Black Sheep Baez: Yo I have nothing but respect for all three of those beautiful women. Yes, even the fork weildin one-eyed RAIKO. They’re inspiring in every way. An inspiration to all the women in the world who think they don’t have a chance. Las mujeres son fruto de la tierra. Ya’ll got this world by the testiculos. Right here. Right now. Just take a look at the talent this company has produced over the years and the current pool of future hall of famers. Facts on stacks of facts, yo.

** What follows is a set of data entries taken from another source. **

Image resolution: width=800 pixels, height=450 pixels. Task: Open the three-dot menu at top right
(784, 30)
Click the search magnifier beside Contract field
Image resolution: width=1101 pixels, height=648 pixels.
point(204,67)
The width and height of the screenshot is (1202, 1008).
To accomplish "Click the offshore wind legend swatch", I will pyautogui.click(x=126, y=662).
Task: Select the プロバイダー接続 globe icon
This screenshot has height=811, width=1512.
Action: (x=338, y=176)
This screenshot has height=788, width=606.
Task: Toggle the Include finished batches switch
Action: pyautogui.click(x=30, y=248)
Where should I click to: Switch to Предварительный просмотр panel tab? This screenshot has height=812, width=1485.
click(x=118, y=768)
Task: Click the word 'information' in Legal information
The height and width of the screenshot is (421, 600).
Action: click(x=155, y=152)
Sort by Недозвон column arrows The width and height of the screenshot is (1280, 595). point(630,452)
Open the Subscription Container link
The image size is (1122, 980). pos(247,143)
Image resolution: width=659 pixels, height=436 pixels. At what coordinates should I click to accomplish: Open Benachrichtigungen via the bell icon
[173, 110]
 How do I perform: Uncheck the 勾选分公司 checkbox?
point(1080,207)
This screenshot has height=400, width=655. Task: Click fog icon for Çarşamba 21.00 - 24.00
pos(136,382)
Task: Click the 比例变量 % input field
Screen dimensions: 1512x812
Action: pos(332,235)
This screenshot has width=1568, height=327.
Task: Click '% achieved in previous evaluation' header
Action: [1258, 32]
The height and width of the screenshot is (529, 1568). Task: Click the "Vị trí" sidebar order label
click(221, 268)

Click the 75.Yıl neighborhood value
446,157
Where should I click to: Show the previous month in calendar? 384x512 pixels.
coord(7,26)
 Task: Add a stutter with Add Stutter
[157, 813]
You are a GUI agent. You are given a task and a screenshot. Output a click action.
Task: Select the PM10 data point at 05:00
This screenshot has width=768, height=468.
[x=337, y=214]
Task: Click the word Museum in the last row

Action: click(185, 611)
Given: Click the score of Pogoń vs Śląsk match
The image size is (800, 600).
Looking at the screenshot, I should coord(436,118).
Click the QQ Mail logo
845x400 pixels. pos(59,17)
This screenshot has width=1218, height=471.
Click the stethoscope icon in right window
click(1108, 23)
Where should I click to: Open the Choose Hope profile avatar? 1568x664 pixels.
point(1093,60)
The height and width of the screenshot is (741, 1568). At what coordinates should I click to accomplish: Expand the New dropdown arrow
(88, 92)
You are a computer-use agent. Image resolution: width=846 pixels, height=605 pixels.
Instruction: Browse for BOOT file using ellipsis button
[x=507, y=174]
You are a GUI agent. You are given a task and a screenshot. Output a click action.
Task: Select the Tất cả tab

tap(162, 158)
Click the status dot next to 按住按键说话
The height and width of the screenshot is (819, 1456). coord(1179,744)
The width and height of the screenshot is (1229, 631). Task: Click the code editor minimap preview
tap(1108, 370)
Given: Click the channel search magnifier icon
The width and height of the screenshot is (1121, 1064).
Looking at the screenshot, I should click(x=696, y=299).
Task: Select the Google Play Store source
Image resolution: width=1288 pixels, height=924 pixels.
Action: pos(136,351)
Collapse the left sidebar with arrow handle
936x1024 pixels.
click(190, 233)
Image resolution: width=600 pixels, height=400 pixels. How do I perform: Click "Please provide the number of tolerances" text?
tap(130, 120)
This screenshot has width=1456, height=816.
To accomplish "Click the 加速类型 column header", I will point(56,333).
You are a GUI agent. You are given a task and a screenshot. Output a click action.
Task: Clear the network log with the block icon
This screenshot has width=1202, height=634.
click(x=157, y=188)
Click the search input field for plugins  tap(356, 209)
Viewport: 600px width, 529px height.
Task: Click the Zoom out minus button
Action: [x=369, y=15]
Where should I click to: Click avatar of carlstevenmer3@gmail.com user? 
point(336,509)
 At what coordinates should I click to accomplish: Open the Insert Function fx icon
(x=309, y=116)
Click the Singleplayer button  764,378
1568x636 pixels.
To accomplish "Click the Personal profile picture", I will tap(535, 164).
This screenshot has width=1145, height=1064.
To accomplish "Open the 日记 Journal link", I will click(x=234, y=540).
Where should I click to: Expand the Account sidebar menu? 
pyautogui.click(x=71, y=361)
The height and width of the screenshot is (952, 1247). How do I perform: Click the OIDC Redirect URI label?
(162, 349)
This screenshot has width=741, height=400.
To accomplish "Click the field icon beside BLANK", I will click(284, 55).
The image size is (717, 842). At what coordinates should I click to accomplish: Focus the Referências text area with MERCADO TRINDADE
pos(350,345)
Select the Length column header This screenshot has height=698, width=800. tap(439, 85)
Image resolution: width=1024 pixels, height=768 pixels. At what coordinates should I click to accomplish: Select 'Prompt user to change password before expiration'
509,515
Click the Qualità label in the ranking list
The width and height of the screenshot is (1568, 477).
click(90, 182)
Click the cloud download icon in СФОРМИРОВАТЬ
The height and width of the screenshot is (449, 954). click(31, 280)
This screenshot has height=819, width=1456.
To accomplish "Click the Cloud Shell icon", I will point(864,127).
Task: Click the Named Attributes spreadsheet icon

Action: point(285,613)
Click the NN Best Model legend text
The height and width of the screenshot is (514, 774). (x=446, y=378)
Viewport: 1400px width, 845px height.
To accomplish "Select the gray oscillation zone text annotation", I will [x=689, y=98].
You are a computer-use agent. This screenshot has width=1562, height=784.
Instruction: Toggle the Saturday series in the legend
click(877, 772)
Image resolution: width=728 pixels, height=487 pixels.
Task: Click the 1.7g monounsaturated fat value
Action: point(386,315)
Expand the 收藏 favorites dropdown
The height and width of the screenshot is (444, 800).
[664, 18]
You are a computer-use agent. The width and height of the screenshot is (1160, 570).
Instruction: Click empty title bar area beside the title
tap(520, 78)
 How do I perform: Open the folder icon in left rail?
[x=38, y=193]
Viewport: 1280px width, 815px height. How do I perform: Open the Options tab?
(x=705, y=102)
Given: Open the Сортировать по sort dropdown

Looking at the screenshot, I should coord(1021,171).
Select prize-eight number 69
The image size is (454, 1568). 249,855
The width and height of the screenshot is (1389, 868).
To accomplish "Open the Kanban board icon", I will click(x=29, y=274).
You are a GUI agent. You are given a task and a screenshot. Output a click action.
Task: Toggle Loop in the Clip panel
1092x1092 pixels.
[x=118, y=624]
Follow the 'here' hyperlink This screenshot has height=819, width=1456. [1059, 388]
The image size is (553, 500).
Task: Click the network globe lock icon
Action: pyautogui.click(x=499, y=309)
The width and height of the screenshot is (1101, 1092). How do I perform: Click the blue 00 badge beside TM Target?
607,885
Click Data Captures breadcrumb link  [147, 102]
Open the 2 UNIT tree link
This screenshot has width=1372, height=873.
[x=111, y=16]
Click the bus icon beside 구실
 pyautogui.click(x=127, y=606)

Black Sheep Baez: Ya’ll don’t think ya boi forgot how to do this, did you? Naw, ya boi is locked and loaded. Ya boi is GEEKED. Imma get out there and do what I do, ya feel me? I’m dressed to impress and Imma wrestle like papi taught me. Shimmy and shake. Lucha contra mi trasero. Bring that A game, yo. Business is business, Abigail, but you got damn right, bae. I got my work cut out for me. My newly repaired back is against a wall. I got three hot dames staring into my soul and all they see is gold. Not gonna lie, but I think I need to get movin’ so that I’m mentally prepped for what I’m about to endure. Shit’s about to get real, real quick.
The interview is over, and Black Sheep buttons his suit and starts to walk past Abigail. Or, maybe it isn’t over? He stops and turns to Chase.
Black Sheep Baez: Where are my manners? I appreciate you and your time. Muchas gracias. Here’s to hopin that the next time we meet – on gawd – I’ll have some gold to show off. [He spells out the word with each finger] B-E-T, [and like a drum stick to a symbol…] BET!
And, with that, my friends, the potential inaugural SHOOT Project Premier Champion struts off with a gigantic pearly white grin. Abigail Chase nods with a faithful smirk as we cut to ringside.